2) The narrator’s summary of the vision in Cicero/Macrobius’ Somnium Scipionis repeats with notable emphasis the importance of "commune profit" (ll. 47 & 75). RC glosses this as "public good, welfare of the state" (385) and much has been made of the importance of this concept in the literature of Chaucer’s time, where it becomes a kind of code used by political reformers who urge both king and parliament to put aside their feuding to act according to this concept. In particular, Chaucer’s contemporary John Gower specifically addresses the importance of "commune profit" in two of his three major works, Confessio Amantis ("The Lover’s Confession") and Vox Clamantis (The Clamoring Voice [of the Populace]). Think about Parliament as a playful meditation on the problem of detecting and acting for the public good in a feudal culture which, until now, has operated far more upon the principles of loyalty and obligation to individuals in a strictly ordered hierarchy. How does a poet go about suggesting that nobles, for all their long-established power, might not "naturally" have the right to dispose of all affairs as their mighty ancestors would have done? Before the existence of opinion polling, national elections, and other means of representing such a collectivist world-view, how can you cause those in power (and the powerless!) to look beyond their own traditional interests?

3) How would you analyze the three tercel eagles’ reasons for why the formel should pick them? If we were talking about who should rule the nation rather than who should marry the bird, how would these three claims translate into political reasoning? Where might you look to find those three "eagles" in England?

4) The seed-fowl, water-fowl, and worm-fowl debate often turns upon the peculiar mating behaviors of the representative birds who speak. However, many of these arguments can be found in the literature describing debates in the so-called "courts of love" which we find in Andreas Capellanus’ The Art of Courtly Love. How does the addition of attributes of bird-nature affect our reaction to these amorous arguments from the courts of Eleanor of Aquitaine and Marie de Champagne? What might Chaucer want us to conclude about them as a result?

5) The judgment rendered by Nature is complex, involving as it does the formel’s own will as well as a consideration of the suffering tercels’ conditions. When the goddess says "If I were Resoun, thanne wolde I / Conseyle yow the royal tercel take," what is Chaucer saying about the difference between conclusions reached by reasoning and conclusions reached by following Nature?
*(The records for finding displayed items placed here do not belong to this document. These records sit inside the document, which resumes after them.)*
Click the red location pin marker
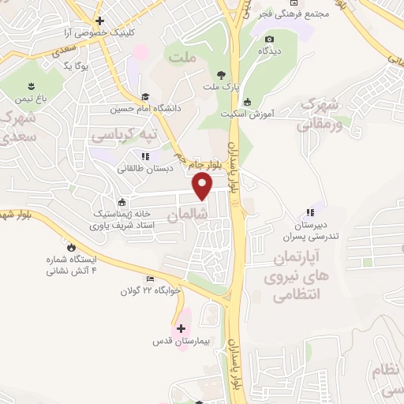203,186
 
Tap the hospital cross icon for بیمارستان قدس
181,328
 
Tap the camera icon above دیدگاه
270,39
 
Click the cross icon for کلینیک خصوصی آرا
99,21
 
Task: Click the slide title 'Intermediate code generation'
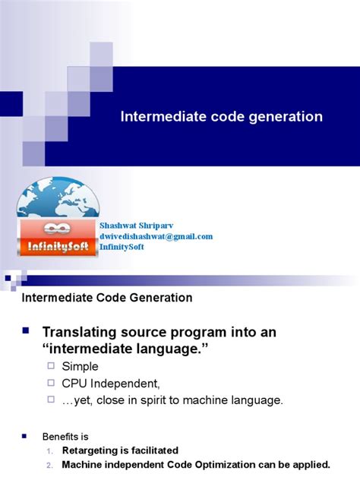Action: [222, 117]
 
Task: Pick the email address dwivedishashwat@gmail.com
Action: [156, 236]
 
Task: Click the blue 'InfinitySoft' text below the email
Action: [122, 247]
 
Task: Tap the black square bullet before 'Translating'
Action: [25, 330]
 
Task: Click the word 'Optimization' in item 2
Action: [230, 464]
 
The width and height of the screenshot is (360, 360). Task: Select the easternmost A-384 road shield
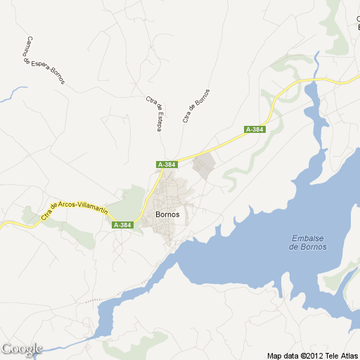pyautogui.click(x=254, y=129)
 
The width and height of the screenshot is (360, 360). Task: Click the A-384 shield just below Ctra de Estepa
pyautogui.click(x=167, y=165)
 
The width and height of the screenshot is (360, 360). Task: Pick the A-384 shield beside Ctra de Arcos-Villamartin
pyautogui.click(x=122, y=225)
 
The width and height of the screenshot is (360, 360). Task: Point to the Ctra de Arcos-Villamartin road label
pyautogui.click(x=75, y=210)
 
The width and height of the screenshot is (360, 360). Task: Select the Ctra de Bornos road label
pyautogui.click(x=196, y=105)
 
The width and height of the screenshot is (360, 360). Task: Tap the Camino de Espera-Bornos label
pyautogui.click(x=44, y=60)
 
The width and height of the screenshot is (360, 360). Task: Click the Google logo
pyautogui.click(x=22, y=349)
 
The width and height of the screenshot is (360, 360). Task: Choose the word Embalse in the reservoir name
pyautogui.click(x=308, y=238)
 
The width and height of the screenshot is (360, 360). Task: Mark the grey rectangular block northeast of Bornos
pyautogui.click(x=203, y=166)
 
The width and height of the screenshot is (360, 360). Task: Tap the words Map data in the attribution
pyautogui.click(x=283, y=356)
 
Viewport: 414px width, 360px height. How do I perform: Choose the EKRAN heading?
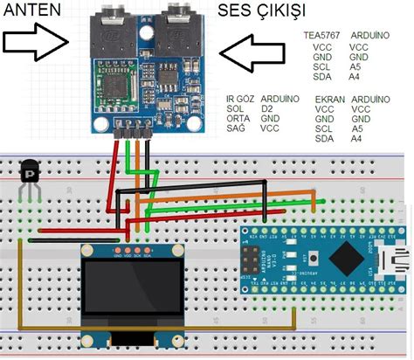pos(330,100)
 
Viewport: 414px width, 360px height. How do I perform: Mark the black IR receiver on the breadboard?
pos(31,172)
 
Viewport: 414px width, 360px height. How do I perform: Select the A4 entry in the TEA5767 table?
pos(354,77)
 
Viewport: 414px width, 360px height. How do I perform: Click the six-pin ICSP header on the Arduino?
pos(258,260)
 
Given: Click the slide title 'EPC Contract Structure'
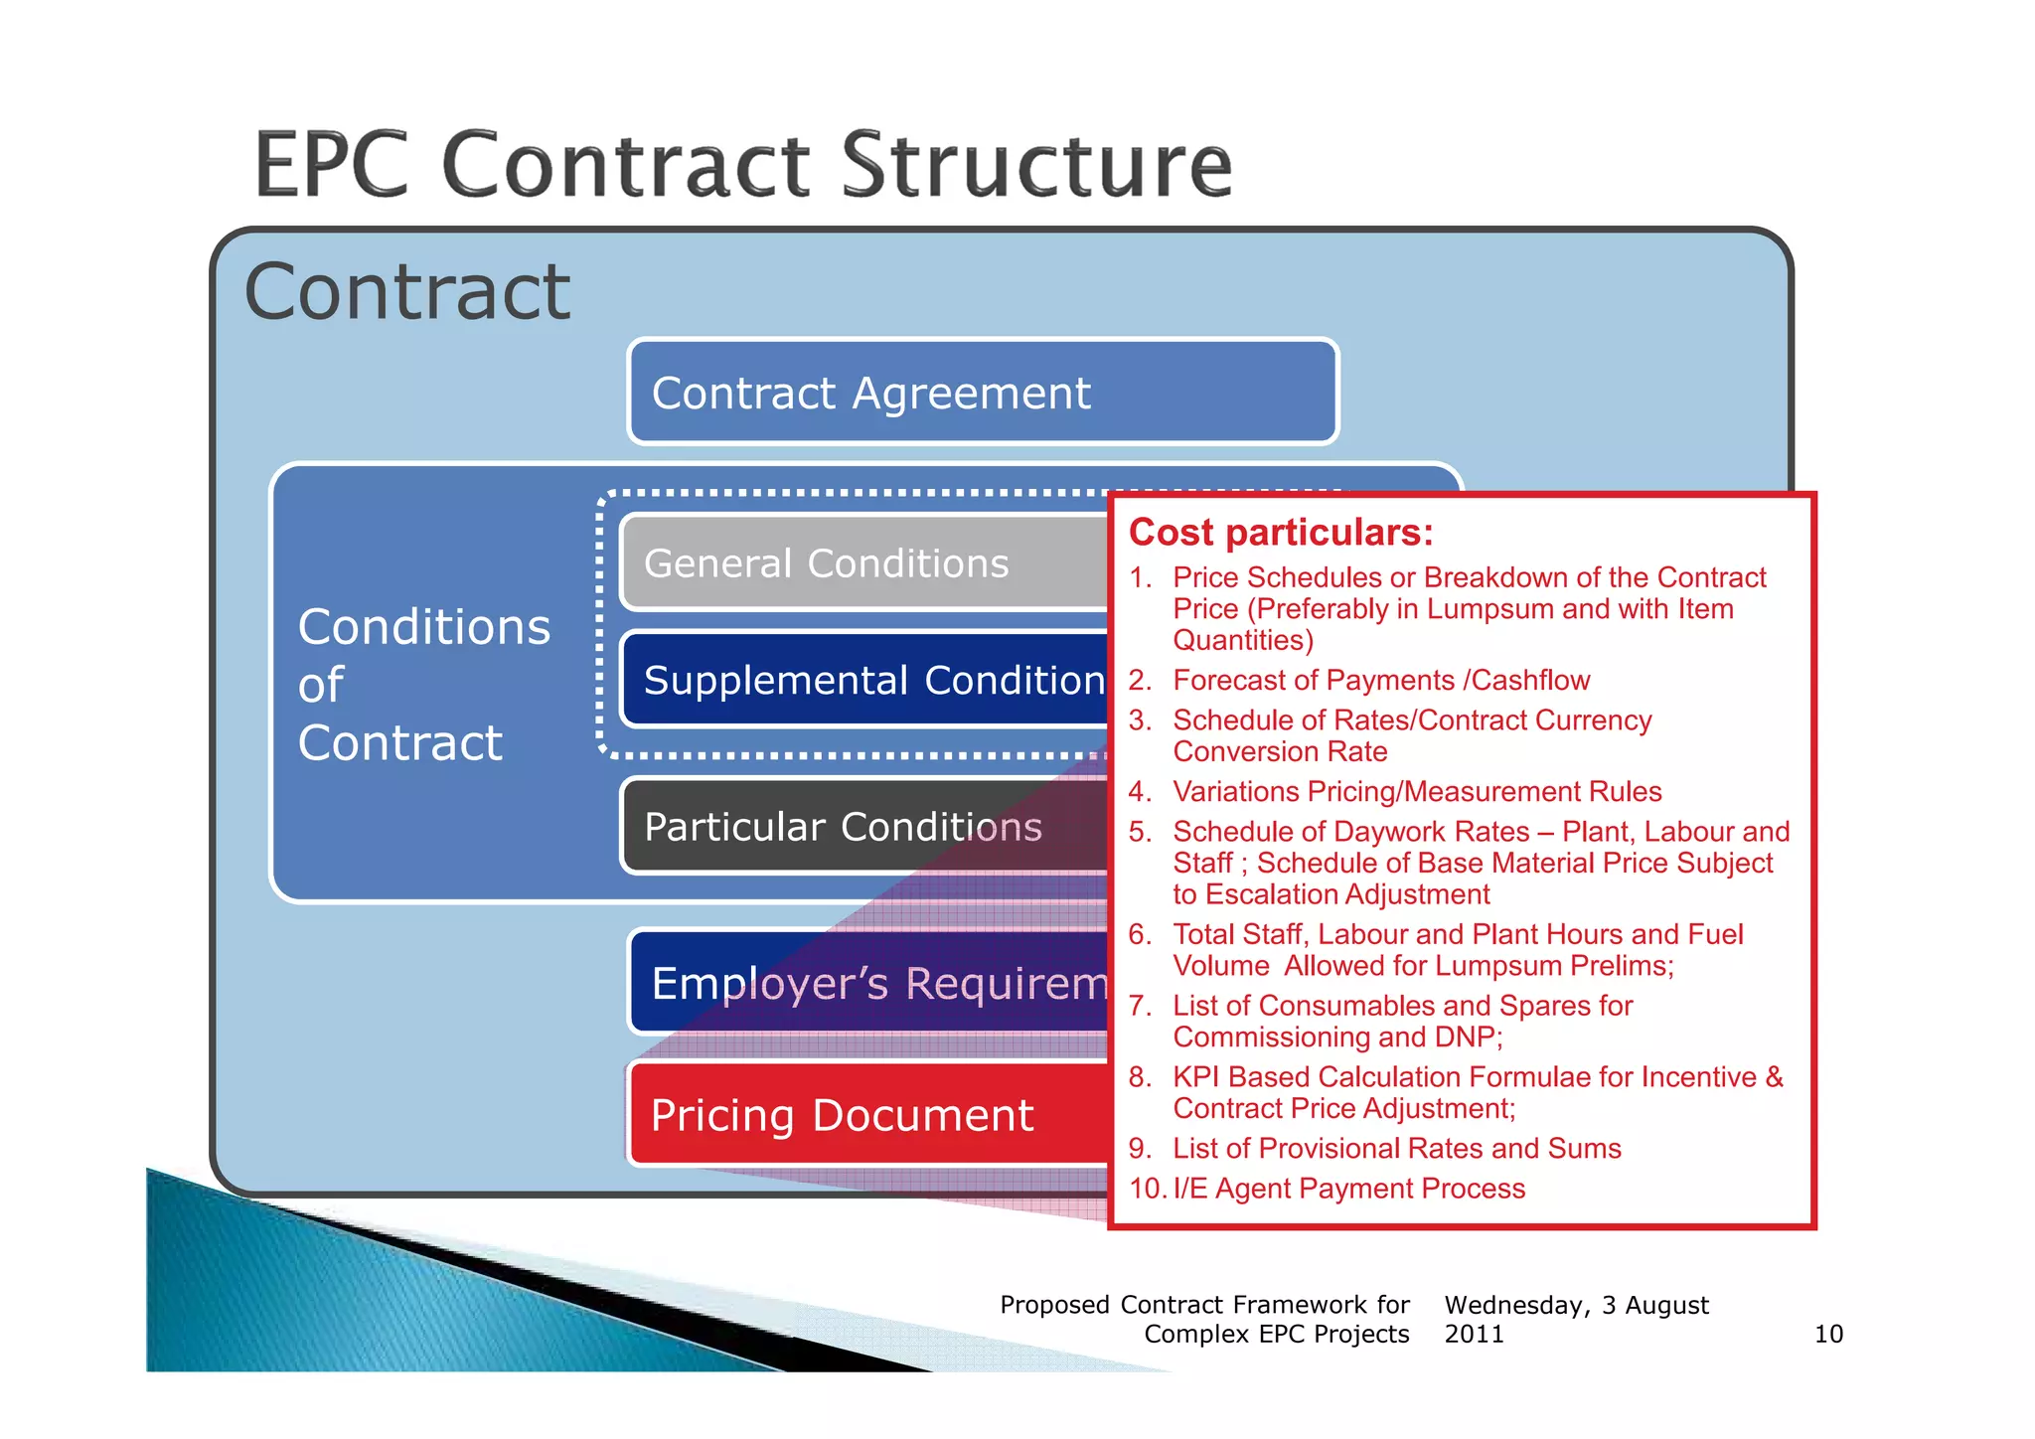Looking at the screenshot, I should [743, 165].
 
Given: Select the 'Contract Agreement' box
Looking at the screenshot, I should [982, 392].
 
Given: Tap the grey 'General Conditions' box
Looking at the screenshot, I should [862, 563].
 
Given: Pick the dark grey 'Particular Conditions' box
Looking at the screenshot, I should [862, 827].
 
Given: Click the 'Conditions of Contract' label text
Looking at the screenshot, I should [423, 685].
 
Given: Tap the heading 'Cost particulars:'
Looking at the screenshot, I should [1281, 533].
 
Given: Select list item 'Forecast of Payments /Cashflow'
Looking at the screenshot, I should [1381, 681].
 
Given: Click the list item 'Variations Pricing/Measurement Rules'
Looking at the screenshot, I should [1417, 792].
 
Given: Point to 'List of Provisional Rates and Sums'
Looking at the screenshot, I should [1396, 1149].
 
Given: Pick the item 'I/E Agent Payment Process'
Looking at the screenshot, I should [1348, 1189].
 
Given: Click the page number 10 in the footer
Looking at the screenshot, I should [1828, 1334].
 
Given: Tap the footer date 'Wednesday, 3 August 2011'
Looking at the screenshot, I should [1576, 1319].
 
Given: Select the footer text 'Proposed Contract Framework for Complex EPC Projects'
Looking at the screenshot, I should [1204, 1319].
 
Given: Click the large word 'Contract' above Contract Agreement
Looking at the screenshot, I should [407, 292].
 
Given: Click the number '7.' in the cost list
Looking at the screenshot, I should [1140, 1006].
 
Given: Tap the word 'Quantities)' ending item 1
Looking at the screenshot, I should [1243, 641].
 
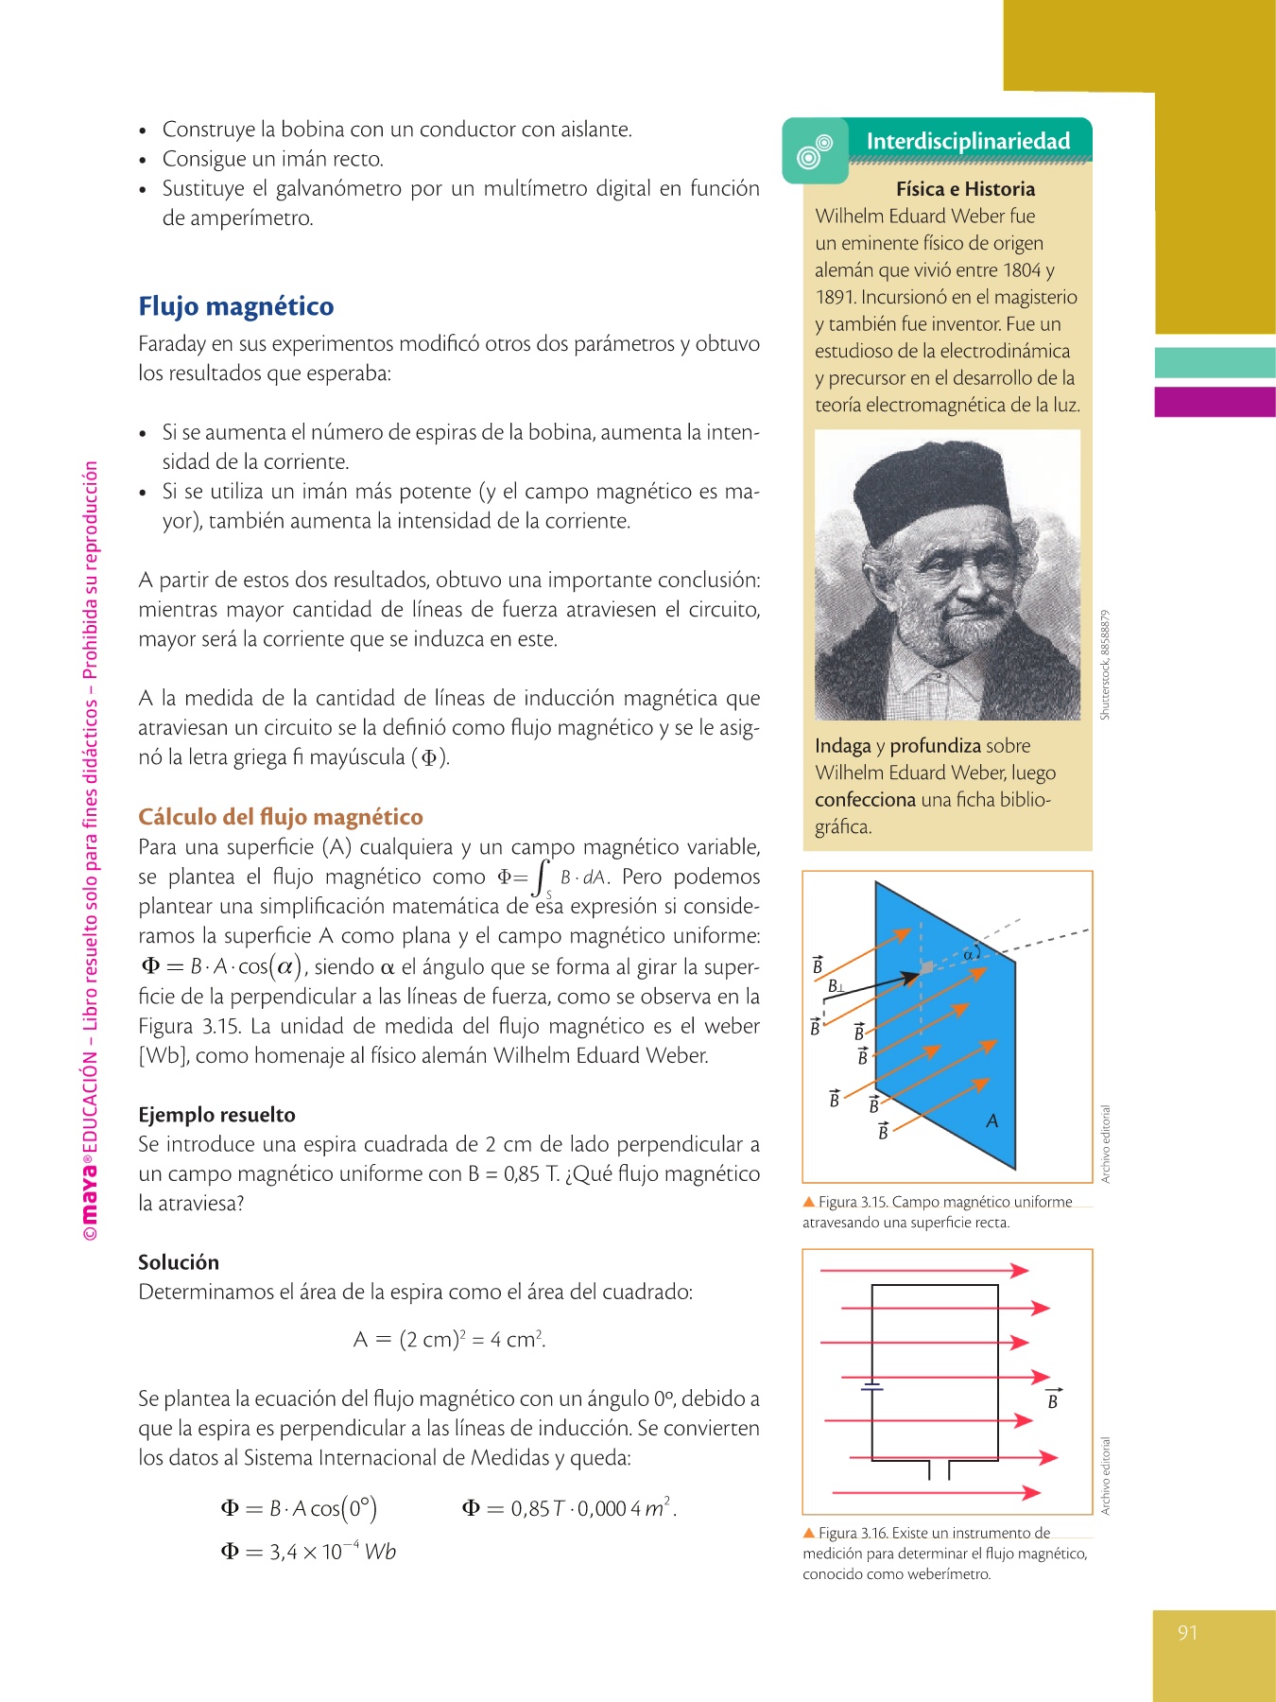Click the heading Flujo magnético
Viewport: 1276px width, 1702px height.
coord(236,306)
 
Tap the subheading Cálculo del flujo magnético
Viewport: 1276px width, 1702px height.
coord(281,817)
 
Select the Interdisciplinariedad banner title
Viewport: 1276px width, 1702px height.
coord(968,142)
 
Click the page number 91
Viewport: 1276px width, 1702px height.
coord(1188,1633)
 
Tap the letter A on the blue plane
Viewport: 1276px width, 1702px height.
coord(991,1121)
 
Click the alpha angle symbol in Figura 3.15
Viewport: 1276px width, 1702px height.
coord(968,956)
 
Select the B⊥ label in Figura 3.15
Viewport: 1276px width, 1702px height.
coord(836,987)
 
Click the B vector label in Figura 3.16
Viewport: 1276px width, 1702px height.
coord(1053,1400)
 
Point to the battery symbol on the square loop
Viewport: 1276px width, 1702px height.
coord(871,1387)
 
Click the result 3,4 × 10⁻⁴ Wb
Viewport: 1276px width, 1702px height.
coord(308,1552)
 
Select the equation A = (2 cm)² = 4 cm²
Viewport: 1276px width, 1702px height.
coord(449,1340)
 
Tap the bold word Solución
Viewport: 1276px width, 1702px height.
coord(179,1262)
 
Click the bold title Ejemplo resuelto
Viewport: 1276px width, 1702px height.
coord(216,1115)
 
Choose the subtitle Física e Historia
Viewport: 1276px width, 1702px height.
coord(965,189)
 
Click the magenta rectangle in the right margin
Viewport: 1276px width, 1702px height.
coord(1215,402)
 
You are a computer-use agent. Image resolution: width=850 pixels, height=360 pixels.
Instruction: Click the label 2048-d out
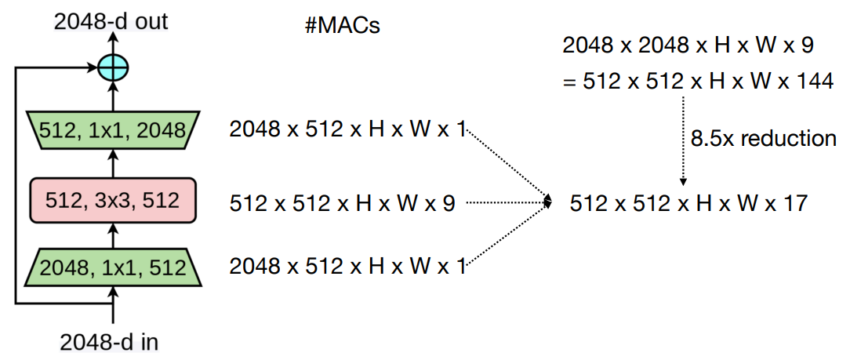coord(111,20)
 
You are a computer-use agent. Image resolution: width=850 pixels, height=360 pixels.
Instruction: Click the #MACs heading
coord(342,25)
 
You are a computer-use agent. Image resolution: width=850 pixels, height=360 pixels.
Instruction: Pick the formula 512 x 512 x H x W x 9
coord(342,203)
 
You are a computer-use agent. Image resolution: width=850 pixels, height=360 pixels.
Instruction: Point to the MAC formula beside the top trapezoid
coord(347,129)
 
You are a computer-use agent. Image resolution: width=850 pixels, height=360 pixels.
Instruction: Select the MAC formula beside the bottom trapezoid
coord(347,267)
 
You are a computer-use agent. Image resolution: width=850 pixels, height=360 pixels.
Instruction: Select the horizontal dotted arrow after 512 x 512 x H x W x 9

     The formel’s request sounds somewhat like the beginning of a religious vow: "I wol nat serve Venus ne Cupide, / Forsothe as yit, by no manere weye" (652-3). However, she first has asked for two profoundly "modern" things which would have seemed novel to medieval readers: "respit for to avise me" and "my choys al fre" (648 & 649). Under what circumstances do aristocratic medieval women usually get married and what motivates these decisions? If you know your Canterbury Tales, compare this with the equally fantastic (i.e., not entirely realistic) life story we find in the "Wife of Bath’s Prologue" for some useful patterns of coincidence.